=== Input for this task ===
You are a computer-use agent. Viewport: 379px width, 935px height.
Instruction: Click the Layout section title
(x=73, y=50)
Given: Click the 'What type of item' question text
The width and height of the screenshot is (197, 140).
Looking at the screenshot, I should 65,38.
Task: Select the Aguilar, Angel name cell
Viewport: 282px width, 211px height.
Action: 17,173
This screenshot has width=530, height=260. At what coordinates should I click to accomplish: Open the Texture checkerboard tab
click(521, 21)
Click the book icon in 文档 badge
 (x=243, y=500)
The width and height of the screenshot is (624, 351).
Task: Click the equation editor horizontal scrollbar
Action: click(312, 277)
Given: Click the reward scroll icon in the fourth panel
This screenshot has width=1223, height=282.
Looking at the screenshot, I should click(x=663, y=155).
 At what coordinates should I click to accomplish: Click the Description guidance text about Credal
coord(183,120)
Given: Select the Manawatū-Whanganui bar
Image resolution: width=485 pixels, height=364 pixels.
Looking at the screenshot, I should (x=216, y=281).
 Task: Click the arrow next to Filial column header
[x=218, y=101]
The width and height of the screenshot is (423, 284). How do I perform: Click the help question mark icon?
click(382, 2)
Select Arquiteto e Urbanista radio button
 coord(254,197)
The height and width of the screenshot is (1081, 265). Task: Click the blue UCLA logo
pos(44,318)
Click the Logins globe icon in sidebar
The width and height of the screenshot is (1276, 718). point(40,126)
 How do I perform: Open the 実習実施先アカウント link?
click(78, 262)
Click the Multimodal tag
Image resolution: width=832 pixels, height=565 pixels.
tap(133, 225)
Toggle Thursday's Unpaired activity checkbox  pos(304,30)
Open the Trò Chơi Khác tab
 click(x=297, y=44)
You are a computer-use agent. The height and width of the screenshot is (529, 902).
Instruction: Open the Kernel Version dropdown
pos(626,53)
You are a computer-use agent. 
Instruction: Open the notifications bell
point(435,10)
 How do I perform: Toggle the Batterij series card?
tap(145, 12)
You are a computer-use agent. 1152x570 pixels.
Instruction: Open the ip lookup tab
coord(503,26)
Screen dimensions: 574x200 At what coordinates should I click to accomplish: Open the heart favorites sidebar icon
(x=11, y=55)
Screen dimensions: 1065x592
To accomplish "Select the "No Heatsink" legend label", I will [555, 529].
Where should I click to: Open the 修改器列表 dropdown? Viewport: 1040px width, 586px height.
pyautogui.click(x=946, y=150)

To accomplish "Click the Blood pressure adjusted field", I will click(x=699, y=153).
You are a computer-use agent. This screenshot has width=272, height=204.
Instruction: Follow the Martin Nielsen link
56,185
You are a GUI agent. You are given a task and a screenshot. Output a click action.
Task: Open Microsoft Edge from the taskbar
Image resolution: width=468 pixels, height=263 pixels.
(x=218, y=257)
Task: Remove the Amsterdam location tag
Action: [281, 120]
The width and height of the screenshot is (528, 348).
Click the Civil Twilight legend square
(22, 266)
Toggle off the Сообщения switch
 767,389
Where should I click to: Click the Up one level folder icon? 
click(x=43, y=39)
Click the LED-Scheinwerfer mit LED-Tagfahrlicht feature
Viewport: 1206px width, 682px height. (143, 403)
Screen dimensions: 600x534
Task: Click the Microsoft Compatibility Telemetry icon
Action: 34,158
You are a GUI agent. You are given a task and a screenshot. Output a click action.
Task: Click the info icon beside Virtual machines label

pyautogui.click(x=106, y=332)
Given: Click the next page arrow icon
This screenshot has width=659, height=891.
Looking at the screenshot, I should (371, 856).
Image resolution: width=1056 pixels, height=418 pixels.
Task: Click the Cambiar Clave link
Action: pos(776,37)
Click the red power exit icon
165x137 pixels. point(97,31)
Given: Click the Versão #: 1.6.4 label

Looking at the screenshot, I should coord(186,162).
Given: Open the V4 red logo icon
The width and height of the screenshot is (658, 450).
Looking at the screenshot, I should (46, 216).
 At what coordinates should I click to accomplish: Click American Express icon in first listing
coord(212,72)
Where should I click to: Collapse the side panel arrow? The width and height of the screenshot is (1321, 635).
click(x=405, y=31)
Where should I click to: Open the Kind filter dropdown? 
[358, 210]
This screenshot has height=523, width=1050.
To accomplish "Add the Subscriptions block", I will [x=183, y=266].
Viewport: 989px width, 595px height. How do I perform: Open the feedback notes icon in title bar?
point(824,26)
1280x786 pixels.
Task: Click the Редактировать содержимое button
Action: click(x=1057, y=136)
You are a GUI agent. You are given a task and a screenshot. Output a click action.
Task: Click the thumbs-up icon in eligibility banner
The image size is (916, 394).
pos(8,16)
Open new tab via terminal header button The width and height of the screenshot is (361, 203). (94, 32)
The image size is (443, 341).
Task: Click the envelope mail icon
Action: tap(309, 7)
===
The task
Exactly as given, set down all of the lines above.

Solution to this exercise
You are a computer-use agent. Viewport: 379px width, 935px height.
Instruction: Click the Layout section title
(x=73, y=50)
Given: Click the 'What type of item' question text
The width and height of the screenshot is (197, 140).
Looking at the screenshot, I should 65,38.
Task: Select the Aguilar, Angel name cell
Viewport: 282px width, 211px height.
Action: 17,173
This screenshot has width=530, height=260. At what coordinates should I click to accomplish: Open the Texture checkerboard tab
click(521, 21)
Click the book icon in 文档 badge
 (x=243, y=500)
The width and height of the screenshot is (624, 351).
Task: Click the equation editor horizontal scrollbar
Action: click(312, 277)
Given: Click the reward scroll icon in the fourth panel
This screenshot has width=1223, height=282.
Looking at the screenshot, I should click(x=663, y=155).
 At what coordinates should I click to accomplish: Click the Description guidance text about Credal
coord(183,120)
Given: Select the Manawatū-Whanganui bar
Image resolution: width=485 pixels, height=364 pixels.
Looking at the screenshot, I should (x=216, y=281).
 Task: Click the arrow next to Filial column header
[x=218, y=101]
The width and height of the screenshot is (423, 284). How do I perform: Click the help question mark icon?
click(382, 2)
Select Arquiteto e Urbanista radio button
 coord(254,197)
The height and width of the screenshot is (1081, 265). Task: Click the blue UCLA logo
pos(44,318)
Click the Logins globe icon in sidebar
The width and height of the screenshot is (1276, 718). point(40,126)
 How do I perform: Open the 実習実施先アカウント link?
click(78, 262)
Click the Multimodal tag
Image resolution: width=832 pixels, height=565 pixels.
tap(133, 225)
Toggle Thursday's Unpaired activity checkbox  pos(304,30)
Open the Trò Chơi Khác tab
 click(x=297, y=44)
You are a computer-use agent. The height and width of the screenshot is (529, 902).
Instruction: Open the Kernel Version dropdown
pos(626,53)
You are a computer-use agent. 
Instruction: Open the notifications bell
point(435,10)
 How do I perform: Toggle the Batterij series card?
tap(145, 12)
You are a computer-use agent. 1152x570 pixels.
Instruction: Open the ip lookup tab
coord(503,26)
Screen dimensions: 574x200 At what coordinates should I click to accomplish: Open the heart favorites sidebar icon
(x=11, y=55)
Screen dimensions: 1065x592
To accomplish "Select the "No Heatsink" legend label", I will [555, 529].
Where should I click to: Open the 修改器列表 dropdown? Viewport: 1040px width, 586px height.
pyautogui.click(x=946, y=150)

To accomplish "Click the Blood pressure adjusted field", I will click(x=699, y=153).
You are a computer-use agent. This screenshot has width=272, height=204.
Instruction: Follow the Martin Nielsen link
56,185
You are a GUI agent. You are given a task and a screenshot. Output a click action.
Task: Open Microsoft Edge from the taskbar
Image resolution: width=468 pixels, height=263 pixels.
(x=218, y=257)
Task: Remove the Amsterdam location tag
Action: [281, 120]
The width and height of the screenshot is (528, 348).
Click the Civil Twilight legend square
(22, 266)
Toggle off the Сообщения switch
 767,389
Where should I click to: Click the Up one level folder icon? 
click(x=43, y=39)
Click the LED-Scheinwerfer mit LED-Tagfahrlicht feature
Viewport: 1206px width, 682px height. (143, 403)
Screen dimensions: 600x534
Task: Click the Microsoft Compatibility Telemetry icon
Action: 34,158
You are a GUI agent. You are given a task and a screenshot. Output a click action.
Task: Click the info icon beside Virtual machines label

pyautogui.click(x=106, y=332)
Given: Click the next page arrow icon
This screenshot has width=659, height=891.
Looking at the screenshot, I should (371, 856).
Image resolution: width=1056 pixels, height=418 pixels.
Task: Click the Cambiar Clave link
Action: pos(776,37)
Click the red power exit icon
165x137 pixels. point(97,31)
Given: Click the Versão #: 1.6.4 label

Looking at the screenshot, I should coord(186,162).
Given: Open the V4 red logo icon
The width and height of the screenshot is (658, 450).
Looking at the screenshot, I should (46, 216).
 At what coordinates should I click to accomplish: Click American Express icon in first listing
coord(212,72)
Where should I click to: Collapse the side panel arrow? The width and height of the screenshot is (1321, 635).
click(x=405, y=31)
Where should I click to: Open the Kind filter dropdown? 
[358, 210]
This screenshot has height=523, width=1050.
To accomplish "Add the Subscriptions block", I will [x=183, y=266].
Viewport: 989px width, 595px height. How do I perform: Open the feedback notes icon in title bar?
point(824,26)
1280x786 pixels.
Task: Click the Редактировать содержимое button
Action: click(x=1057, y=136)
You are a GUI agent. You are given a task and a screenshot. Output a click action.
Task: Click the thumbs-up icon in eligibility banner
The image size is (916, 394).
pos(8,16)
Open new tab via terminal header button The width and height of the screenshot is (361, 203). (94, 32)
The image size is (443, 341).
Task: Click the envelope mail icon
Action: tap(309, 7)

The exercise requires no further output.